En 1996, Michael J. Sandel avanzaba uno de los mayores problemas políticos de nuestra era: el descontento de la población respecto de la democracia. La última encuesta del CEP confirma que la sociedad chilena está embarcada en un carro que conduce a un destino tan incierto como peligroso, cuyo combustible es la desconfianza y la indignación con la democracia y sus instituciones. Dicha encuesta muestra, como otros sondeos y estudios lo habían hecho antes, que una parte relevante de la población chilena desconfía crónicamente del sistema político institucional, especialmente de los partidos. Es decir, recela no de un partido, política u órgano público en particular, sino del sistema en su conjunto.
La frase “a la gente como uno, le da lo mismo un régimen democrático que uno autoritario”, (apoyada por un 25% de los encuestados) resume bien el desencanto imperante que no distingue entre votantes y no votantes. Evoca, así, la imagen familiar de tantos que, consultados sobre sus perspectivas del futuro a la salida de los locales de votación, se encogen de hombros y mascullan con evidente fastidio: “mañana igual hay que ir a trabajar”. Tras esa desesperanza aprendida (con la que es difícil no empatizar), se esconde y afianza una concepción mercantil de la democracia, en la que el civismo es objeto de un trueque con consecuencias nocivas.
Si la democracia no se traduce en un aumento tangible del bienestar personal (y es claro que en muchos países, eso no ocurre regularmente), entonces aquella se vuelve superflua para la ciudadanía, incluso desechable. Como el náufrago, el ciudadano travestido de cliente-consumidor se agarra de la única pieza que concibe como idónea para controlar su vida su esfuerzo personal y le pone un alto aprecio a su adhesión a las reglas que permiten que la democracia se asiente y prospere.
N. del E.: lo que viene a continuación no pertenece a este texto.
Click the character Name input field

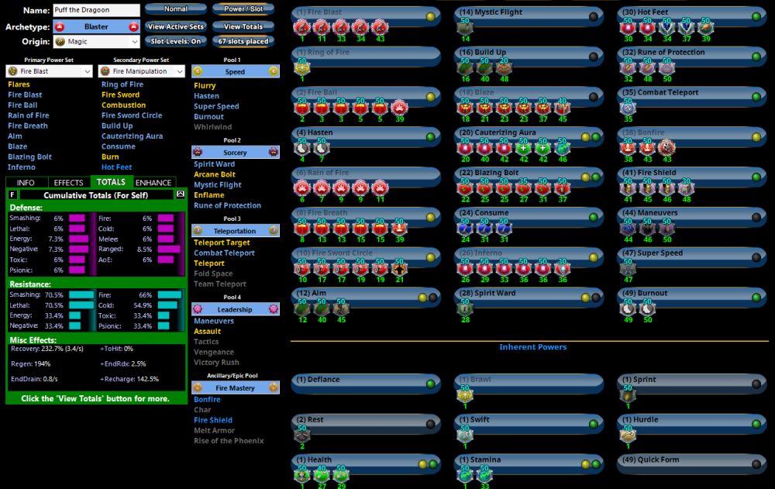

Pero la vida en común no depende, por mucho que nos guste emborracharnos con esa ilusión, de acciones puramente individuales ni descansa sobre un orden impuesto, verticalmente y a la fuerza por el aparato estatal. La democracia requiere de una virtud cívica innegociable, aunque sea mínima y funcional, para hacer florecer una genuina cohesión social y no convertirse en un páramo fantasmal. Ese civismo está lejos de emerger espontáneamente. Requiere cultivarse, sobre todo en sociedades como las nuestras caracterizadas por la profusión de diversas identidades y sometidas a una creciente globalización. Por eso, lejos de poder prescindir del civismo requerimos de mayores cuotas de éste.
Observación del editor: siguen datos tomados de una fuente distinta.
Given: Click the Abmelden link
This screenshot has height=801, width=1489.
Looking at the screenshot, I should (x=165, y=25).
El civismo consiste, desde luego, en recuperar el sentido de comunidad. Sin embargo, este último no consiste -como destaca Sandel- en blindar fronteras, explotar el temor a lo foráneo o avivar el culto al nacionalismo, sino en revisitar los significados compartidos y atizar la narrativa de lo colectivo que hacen posible el desarrollo equilibrado entre lo social y lo individual, en el marco de reglas políticas institucionales, valiosas en sí mismas.
Dra. Yanira Zúñiga.
Profesora Titular del Instituto de Derecho Público.